TASK TO CARRY OUT:
Go through the lines below and copy each one that holds the string "computer".

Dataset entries
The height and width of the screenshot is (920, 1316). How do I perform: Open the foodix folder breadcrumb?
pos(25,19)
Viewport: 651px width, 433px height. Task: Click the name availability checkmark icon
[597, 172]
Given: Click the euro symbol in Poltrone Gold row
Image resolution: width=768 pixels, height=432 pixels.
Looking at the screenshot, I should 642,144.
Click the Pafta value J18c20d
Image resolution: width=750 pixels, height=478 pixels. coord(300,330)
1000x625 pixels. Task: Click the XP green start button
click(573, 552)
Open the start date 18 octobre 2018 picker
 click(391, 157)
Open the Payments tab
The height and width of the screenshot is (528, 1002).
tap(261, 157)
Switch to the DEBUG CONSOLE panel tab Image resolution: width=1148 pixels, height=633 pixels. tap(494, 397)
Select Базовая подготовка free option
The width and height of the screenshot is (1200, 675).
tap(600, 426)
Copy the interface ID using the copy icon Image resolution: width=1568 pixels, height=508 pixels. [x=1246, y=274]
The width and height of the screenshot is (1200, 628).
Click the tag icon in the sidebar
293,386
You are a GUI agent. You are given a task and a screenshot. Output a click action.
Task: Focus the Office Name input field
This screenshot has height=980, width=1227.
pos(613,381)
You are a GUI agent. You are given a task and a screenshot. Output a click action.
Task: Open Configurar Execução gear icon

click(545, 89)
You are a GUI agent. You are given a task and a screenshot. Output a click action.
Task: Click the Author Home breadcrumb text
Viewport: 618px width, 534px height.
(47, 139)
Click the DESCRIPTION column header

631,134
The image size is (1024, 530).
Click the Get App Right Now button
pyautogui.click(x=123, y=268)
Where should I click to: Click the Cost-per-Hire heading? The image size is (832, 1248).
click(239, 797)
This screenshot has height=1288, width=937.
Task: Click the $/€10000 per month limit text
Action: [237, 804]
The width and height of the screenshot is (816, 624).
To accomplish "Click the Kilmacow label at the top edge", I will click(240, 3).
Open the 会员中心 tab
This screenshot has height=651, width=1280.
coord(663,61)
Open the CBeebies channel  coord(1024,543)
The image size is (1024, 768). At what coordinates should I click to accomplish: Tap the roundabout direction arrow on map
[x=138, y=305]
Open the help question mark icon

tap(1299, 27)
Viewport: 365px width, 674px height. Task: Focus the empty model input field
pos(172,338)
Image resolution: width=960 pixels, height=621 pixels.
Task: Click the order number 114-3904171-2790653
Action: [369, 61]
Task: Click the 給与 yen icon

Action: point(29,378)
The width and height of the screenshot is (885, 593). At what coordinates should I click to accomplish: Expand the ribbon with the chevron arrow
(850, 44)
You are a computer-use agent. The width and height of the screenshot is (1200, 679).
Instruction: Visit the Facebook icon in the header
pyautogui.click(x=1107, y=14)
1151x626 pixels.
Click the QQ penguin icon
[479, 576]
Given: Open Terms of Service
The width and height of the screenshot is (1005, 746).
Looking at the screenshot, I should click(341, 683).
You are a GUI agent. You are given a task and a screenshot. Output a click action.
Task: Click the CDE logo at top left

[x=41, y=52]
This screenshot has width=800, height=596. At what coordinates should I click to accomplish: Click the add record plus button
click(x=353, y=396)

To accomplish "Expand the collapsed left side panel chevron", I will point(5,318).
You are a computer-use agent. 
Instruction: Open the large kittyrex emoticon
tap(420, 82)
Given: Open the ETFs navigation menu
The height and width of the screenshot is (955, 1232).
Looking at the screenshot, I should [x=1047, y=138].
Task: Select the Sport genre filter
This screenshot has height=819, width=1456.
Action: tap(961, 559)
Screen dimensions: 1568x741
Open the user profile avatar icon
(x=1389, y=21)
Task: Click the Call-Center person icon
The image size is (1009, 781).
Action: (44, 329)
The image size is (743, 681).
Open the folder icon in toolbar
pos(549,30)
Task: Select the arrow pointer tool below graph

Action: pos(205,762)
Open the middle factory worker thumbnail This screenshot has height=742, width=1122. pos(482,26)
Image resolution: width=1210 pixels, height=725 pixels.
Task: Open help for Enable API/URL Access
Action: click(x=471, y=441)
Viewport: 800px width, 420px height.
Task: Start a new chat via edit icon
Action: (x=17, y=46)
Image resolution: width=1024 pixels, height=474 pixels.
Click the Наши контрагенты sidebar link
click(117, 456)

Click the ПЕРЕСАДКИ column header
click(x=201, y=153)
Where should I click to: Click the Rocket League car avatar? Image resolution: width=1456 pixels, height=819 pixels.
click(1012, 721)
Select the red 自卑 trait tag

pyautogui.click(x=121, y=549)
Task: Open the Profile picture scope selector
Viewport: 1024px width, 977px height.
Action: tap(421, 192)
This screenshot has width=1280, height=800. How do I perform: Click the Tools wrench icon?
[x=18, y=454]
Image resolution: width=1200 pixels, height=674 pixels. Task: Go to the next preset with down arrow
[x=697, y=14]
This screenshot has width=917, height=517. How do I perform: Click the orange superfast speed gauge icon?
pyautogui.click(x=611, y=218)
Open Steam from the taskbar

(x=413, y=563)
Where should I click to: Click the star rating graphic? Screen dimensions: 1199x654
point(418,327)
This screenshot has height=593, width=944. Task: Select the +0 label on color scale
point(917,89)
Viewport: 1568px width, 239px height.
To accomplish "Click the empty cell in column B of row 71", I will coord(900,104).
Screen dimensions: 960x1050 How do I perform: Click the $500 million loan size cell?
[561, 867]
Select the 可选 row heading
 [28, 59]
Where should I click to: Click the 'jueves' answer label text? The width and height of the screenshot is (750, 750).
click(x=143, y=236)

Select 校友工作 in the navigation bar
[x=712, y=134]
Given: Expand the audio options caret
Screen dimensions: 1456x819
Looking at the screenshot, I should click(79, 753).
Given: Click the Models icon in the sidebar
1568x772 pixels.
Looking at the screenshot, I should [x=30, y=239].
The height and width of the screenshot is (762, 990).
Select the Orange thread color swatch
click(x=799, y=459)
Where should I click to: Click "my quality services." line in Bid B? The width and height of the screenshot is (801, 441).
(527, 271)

SOLUTION FOR THIS TASK:
You are a computer-use agent. The width and height of the screenshot is (1200, 679).
You are a computer-use agent. 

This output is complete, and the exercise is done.